> [Provided data]
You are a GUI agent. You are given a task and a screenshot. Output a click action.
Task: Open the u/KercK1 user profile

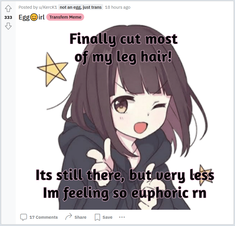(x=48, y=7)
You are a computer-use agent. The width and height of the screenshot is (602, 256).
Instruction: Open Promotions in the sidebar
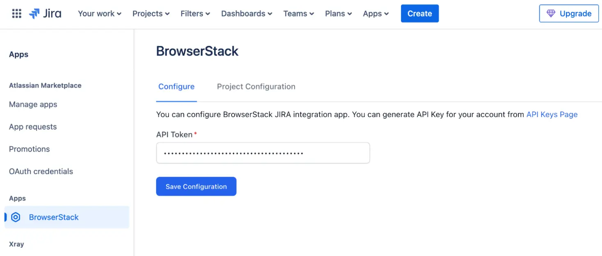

---

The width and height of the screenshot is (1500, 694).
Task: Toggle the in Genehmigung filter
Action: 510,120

> [What you have to do]
Keep to the stretch from the line containing "You are a GUI" through the line containing "Instruction: Open Promotions in the sidebar", both ends included, and copy it exactly from the listing above, minus the pictures.

> [Answer box]
You are a GUI agent. You are given a task and a screenshot. Output a click action.
Task: Open the u/KercK1 user profile

(x=48, y=7)
You are a computer-use agent. The width and height of the screenshot is (602, 256).
Instruction: Open Promotions in the sidebar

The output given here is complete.